What we need to figure out is a way of life which is renewable. Not only in energy terms. But in terms of material flows too. We need to be processing for nature, like the ants, providing services to other species, not tearing up ecosystems at one end and piling them with waste at the other. The UK has about 6 years left of landfill space. Electrical waste is the fastest growing part of the UK waste stream, 1.8 million tonnes per year of which 43% are white goods (fridges and similar) and 39% are computers. 12.5 million computers have gone to landfill in the last 5 years. Landfills are now starting to be ‘mined’ for valuable metals, because it is cheaper than mining ores. But even so.

Culturally we also need to live in a world which is renewed. A key cultural function of design is to make time visible. It marks the years. The decades. It isn’t just an invention of 'Madmen' (the demonised architects of consumerism). You see a constant flow of fashions in artefacts in historical societies; one study for instance by anthroplogist Mary Douglas looked at ceramics in the Chinese imperial courts, finding annual and generational fashion shifts at least as pronounced as today. Renewal seems to be as innate a human need as open spaces and contact with nature. We cant suppress it. When we try we make environmentalism the drab, joyless choice. In our own lives we renew ourselves, and refresh our feeling of being in the flow, keeping up with the times, by incorporating fashions in clothes and artefacts. I’ve reached a stage in life when this seems less needed. But I can see as a result that I am starting on a journey towards my mother’s age, with the same clothes, the same furnishings from one decade to the next, a gentle cultural acceptance of the ageing process. Some studies have shown in fact that reminding people about death (“mortality salience”) increases consumerist desires for high status products and materialistic possessions. To be in this flow is to be fleeing decline and mortality. Although the same paper (Lee & Shrum, 2008) also pointed to evidence that remembering your approaching death can also increase the openness to having your worldview challenged.

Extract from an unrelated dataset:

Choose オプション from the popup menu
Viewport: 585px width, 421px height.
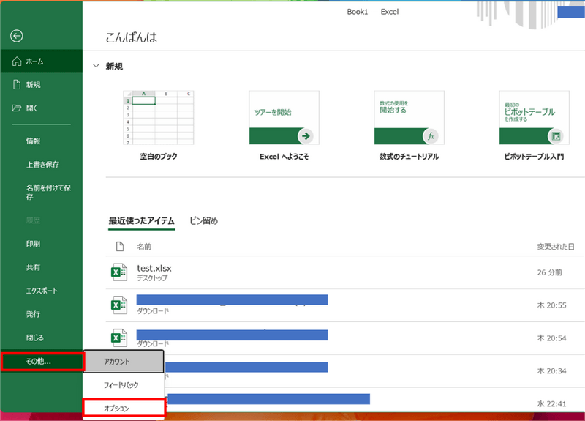pos(124,407)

How can we create a world that we actually want to move forward to? A positive dream, and a progressive one; rather than accepting decline, decay and descent? How can we meet the human need for renewal, without oceans of waste and the wanton destruction of what is left of the natural habitat? There are brilliant businesses (like WornAgain) which make new fashion out of old materials – uniforms, parachutes, old plane seats. And others which sit in the waste stream collecting electricals (like RUSZ in Austria) and building waste (like the UK’s REiY) to repair or repurpose. That’s a start. There is also the ‘cradle to cradle’ philosophy of designing not for future landfill, but for future uses, ‘upcycling’. Like the Aeron eco chair. That’s a start too. But these are only a start. They are about doing less harm, but – despite the claims to have escaped this trap by the ‘cradle to cradle’ founders – they still use energy and consume the world. There will I hope be more fundamental design ‘solutions’ but those will come when we redefine the problem. It’s not about waste. It is about how to renew ourselves, renewably?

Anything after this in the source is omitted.